**** INFORMATION SUPPLIED

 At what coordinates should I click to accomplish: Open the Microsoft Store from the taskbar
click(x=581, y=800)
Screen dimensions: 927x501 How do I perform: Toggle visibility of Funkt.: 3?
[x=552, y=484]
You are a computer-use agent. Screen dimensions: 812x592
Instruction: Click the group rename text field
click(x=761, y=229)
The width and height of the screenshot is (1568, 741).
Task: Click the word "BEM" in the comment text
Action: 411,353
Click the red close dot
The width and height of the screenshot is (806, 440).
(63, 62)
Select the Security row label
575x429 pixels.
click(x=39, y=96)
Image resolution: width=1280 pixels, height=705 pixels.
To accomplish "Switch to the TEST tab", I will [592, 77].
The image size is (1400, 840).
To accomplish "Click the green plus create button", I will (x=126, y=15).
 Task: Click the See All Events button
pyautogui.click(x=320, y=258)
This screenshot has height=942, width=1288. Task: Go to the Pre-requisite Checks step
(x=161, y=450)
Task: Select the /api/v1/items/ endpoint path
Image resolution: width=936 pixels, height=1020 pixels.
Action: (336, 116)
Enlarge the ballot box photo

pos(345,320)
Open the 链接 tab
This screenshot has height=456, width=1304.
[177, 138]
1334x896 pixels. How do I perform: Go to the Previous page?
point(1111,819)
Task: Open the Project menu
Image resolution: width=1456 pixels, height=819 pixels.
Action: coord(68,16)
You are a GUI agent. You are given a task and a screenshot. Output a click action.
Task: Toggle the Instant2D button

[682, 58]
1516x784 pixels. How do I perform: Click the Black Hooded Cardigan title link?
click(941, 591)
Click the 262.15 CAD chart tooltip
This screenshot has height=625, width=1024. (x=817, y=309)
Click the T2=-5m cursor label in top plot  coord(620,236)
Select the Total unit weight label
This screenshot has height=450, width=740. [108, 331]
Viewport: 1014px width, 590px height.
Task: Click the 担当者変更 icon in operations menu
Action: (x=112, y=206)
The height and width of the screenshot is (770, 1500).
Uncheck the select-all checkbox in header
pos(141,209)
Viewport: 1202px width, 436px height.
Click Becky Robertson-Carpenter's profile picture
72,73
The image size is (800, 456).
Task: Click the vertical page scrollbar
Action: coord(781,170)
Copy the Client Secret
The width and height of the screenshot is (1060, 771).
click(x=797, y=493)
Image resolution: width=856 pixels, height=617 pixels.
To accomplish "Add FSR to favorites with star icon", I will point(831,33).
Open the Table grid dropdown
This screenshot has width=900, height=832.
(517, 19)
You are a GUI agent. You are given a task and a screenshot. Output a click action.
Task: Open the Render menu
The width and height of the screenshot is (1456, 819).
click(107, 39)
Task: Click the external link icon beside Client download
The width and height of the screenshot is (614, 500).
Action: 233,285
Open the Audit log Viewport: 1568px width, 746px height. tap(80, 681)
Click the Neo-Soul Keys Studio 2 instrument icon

********

### STATED GOAL
Copy the entries word for word, starting with the first line and going on through the line with "(x=161, y=450)".

### RESULT FOR THIS TASK
 At what coordinates should I click to accomplish: Open the Microsoft Store from the taskbar
click(x=581, y=800)
Screen dimensions: 927x501 How do I perform: Toggle visibility of Funkt.: 3?
[x=552, y=484]
You are a computer-use agent. Screen dimensions: 812x592
Instruction: Click the group rename text field
click(x=761, y=229)
The width and height of the screenshot is (1568, 741).
Task: Click the word "BEM" in the comment text
Action: 411,353
Click the red close dot
The width and height of the screenshot is (806, 440).
(63, 62)
Select the Security row label
575x429 pixels.
click(x=39, y=96)
Image resolution: width=1280 pixels, height=705 pixels.
To accomplish "Switch to the TEST tab", I will [592, 77].
The image size is (1400, 840).
To accomplish "Click the green plus create button", I will (x=126, y=15).
 Task: Click the See All Events button
pyautogui.click(x=320, y=258)
This screenshot has height=942, width=1288. Task: Go to the Pre-requisite Checks step
(x=161, y=450)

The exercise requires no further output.